— Task prompt —
Where a line of the entries below includes the string "data", count it. Give only the resulting number.

— Source records —
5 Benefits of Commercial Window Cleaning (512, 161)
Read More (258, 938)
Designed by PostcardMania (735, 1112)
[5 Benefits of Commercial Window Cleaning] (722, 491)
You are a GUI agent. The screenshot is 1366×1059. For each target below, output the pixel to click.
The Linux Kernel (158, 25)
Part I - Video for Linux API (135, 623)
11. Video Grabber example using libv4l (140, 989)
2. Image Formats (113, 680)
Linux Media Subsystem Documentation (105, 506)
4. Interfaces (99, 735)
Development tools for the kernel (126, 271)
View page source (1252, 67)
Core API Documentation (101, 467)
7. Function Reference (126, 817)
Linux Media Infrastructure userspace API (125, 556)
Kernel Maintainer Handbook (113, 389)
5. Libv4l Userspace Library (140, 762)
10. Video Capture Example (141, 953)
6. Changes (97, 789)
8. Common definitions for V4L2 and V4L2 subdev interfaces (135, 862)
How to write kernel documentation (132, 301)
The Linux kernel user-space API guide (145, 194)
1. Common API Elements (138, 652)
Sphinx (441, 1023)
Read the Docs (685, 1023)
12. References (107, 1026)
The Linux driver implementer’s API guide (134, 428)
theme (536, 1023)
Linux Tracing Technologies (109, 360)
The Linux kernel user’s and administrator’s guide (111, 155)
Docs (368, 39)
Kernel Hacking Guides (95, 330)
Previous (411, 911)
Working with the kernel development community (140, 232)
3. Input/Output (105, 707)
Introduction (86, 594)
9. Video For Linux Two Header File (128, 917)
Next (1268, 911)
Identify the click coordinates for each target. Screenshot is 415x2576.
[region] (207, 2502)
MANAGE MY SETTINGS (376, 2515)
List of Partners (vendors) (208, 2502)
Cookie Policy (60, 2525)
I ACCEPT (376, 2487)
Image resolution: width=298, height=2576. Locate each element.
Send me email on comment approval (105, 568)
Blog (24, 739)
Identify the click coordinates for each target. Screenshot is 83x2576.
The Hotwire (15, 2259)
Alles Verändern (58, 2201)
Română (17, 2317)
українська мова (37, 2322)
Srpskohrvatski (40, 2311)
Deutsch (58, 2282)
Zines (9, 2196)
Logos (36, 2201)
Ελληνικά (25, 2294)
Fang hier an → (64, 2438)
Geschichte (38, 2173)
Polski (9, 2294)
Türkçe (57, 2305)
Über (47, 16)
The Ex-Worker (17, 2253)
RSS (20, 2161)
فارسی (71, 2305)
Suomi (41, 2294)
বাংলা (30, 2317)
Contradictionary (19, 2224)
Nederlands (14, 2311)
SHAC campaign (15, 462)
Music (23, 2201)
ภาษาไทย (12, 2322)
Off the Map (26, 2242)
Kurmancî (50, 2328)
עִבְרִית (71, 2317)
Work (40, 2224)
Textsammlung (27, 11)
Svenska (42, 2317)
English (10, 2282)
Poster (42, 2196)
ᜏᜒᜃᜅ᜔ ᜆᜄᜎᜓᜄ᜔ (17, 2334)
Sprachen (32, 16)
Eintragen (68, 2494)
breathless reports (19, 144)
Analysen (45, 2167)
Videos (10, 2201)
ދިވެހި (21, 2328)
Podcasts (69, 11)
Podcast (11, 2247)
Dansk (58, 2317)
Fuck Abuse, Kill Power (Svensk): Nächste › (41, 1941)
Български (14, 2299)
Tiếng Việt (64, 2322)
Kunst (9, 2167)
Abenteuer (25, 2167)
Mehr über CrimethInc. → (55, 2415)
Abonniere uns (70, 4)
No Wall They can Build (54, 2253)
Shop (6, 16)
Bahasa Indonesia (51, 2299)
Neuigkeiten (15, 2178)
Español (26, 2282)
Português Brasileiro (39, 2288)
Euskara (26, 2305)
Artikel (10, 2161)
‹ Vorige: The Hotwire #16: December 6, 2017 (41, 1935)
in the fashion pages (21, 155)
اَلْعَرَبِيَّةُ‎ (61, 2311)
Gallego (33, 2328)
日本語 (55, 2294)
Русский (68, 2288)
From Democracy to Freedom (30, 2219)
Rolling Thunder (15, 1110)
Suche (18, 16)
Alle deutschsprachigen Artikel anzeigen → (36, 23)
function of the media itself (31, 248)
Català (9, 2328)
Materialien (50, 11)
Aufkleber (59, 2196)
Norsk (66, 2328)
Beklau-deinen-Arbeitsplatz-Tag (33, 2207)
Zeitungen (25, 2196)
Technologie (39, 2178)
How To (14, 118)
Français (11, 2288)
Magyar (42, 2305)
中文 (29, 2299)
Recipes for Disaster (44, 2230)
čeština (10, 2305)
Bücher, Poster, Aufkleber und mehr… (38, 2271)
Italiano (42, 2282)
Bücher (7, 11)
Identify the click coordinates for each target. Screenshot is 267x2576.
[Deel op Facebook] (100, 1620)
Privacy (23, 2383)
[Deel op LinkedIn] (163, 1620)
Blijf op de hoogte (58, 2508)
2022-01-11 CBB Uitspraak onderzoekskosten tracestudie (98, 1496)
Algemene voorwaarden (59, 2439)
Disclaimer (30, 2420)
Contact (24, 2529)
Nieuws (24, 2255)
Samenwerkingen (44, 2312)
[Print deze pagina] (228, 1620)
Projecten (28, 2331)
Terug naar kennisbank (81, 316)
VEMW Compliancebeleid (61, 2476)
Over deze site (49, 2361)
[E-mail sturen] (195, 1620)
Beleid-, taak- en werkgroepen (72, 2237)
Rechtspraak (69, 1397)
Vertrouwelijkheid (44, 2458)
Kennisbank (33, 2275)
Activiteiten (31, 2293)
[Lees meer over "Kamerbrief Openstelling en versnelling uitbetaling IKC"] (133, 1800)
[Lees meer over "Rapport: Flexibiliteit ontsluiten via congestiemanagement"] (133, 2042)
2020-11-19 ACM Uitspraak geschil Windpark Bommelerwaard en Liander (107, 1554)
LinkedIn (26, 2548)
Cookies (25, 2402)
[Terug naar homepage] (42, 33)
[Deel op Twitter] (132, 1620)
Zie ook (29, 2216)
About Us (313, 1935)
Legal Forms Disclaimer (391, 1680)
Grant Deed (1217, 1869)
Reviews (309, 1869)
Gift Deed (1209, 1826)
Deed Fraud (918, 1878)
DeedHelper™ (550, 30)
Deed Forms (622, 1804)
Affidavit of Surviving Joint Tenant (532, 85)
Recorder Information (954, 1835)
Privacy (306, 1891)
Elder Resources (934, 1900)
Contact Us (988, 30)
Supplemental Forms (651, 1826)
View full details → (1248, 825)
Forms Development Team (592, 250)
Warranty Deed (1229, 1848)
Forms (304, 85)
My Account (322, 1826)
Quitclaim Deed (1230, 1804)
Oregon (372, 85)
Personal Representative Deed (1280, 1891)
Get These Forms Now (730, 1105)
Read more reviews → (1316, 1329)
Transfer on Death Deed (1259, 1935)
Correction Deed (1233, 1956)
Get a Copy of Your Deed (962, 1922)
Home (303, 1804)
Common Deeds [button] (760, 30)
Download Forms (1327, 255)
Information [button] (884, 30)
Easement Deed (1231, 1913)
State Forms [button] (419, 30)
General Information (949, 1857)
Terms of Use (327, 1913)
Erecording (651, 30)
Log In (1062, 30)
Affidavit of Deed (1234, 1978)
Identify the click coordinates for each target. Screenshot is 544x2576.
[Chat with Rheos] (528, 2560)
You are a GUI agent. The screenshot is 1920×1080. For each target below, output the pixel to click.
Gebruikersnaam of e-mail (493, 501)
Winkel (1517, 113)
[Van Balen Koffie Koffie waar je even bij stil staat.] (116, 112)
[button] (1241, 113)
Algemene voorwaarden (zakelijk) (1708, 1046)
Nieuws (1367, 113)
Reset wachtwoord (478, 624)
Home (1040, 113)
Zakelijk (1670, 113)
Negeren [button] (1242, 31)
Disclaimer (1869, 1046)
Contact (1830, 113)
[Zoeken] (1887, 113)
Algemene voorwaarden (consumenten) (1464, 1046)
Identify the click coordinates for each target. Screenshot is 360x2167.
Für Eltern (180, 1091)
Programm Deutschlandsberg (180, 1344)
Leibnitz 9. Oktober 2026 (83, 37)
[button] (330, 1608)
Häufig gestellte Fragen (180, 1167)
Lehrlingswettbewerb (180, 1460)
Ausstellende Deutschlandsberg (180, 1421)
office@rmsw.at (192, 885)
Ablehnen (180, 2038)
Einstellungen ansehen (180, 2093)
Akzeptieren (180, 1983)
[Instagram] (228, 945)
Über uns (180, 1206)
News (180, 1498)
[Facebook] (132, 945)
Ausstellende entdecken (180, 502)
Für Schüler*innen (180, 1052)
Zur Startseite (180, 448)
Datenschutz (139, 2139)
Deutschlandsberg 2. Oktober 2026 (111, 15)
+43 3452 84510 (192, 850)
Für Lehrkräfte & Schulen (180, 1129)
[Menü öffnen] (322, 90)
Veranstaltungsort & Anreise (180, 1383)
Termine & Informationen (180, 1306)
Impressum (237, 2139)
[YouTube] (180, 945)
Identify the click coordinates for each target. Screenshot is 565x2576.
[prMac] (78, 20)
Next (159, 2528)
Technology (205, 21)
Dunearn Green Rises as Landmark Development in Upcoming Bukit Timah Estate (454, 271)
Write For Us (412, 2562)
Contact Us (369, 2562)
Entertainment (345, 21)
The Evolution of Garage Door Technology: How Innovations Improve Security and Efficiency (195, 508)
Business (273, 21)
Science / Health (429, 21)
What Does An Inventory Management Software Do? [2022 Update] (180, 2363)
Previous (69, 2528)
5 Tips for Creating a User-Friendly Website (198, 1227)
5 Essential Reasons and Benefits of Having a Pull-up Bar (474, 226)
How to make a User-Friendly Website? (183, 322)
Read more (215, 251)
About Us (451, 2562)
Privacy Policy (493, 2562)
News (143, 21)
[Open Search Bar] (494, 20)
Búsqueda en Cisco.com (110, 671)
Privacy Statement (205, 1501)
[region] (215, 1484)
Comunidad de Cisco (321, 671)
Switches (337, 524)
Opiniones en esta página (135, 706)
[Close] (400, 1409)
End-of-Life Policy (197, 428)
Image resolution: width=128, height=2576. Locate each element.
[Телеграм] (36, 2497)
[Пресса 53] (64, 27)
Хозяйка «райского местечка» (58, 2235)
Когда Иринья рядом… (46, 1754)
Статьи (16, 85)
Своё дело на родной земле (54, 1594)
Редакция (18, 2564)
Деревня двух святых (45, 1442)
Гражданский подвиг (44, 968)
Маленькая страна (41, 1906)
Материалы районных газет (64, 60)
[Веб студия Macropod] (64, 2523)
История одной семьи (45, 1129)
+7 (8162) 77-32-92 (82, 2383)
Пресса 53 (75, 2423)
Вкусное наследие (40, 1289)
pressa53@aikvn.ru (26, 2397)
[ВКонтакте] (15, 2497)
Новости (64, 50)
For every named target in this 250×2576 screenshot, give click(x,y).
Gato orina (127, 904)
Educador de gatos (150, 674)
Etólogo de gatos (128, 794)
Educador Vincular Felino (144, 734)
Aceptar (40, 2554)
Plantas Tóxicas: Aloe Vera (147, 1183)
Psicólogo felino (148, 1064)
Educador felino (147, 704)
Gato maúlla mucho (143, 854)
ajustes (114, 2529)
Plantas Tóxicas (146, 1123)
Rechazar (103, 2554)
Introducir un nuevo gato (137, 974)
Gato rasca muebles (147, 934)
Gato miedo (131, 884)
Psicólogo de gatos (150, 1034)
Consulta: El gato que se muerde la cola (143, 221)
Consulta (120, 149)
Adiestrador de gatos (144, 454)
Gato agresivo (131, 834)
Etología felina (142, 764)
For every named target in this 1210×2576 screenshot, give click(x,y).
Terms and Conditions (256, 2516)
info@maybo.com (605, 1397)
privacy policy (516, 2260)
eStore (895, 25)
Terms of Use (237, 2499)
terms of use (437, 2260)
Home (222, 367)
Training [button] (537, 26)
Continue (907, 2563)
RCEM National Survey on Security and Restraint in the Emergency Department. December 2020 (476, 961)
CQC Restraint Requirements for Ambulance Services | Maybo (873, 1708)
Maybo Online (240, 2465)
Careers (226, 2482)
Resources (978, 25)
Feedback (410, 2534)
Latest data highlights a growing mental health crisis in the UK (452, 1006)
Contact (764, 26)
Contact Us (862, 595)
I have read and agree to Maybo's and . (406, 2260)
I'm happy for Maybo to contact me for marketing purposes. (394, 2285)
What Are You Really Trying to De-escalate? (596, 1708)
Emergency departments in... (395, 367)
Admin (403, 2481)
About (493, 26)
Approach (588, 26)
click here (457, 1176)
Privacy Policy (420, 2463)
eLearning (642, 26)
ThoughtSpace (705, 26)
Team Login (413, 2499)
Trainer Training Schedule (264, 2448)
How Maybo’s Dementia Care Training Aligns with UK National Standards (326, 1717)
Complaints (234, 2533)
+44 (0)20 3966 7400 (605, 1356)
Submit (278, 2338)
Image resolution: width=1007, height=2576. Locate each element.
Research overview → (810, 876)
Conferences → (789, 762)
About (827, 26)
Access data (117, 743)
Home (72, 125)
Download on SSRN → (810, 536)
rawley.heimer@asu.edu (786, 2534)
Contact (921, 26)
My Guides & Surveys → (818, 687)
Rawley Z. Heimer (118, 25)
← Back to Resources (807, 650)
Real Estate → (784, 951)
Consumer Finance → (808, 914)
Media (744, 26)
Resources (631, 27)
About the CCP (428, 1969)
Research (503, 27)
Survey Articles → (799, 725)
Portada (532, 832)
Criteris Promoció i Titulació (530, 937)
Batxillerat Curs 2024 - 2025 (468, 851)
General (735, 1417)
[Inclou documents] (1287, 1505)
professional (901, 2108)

— Expected output —
2